Start of INPUT FOR THIS TASK

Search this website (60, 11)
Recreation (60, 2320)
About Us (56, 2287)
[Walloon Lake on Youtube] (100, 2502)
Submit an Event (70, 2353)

End of INPUT FOR THIS TASK

[YOUR INSTRUCTIONS]: With no words changed, transcribe the records above.

[ANSWER]:
Search this website (60, 11)
Recreation (60, 2320)
About Us (56, 2287)
[Walloon Lake on Youtube] (100, 2502)
Submit an Event (70, 2353)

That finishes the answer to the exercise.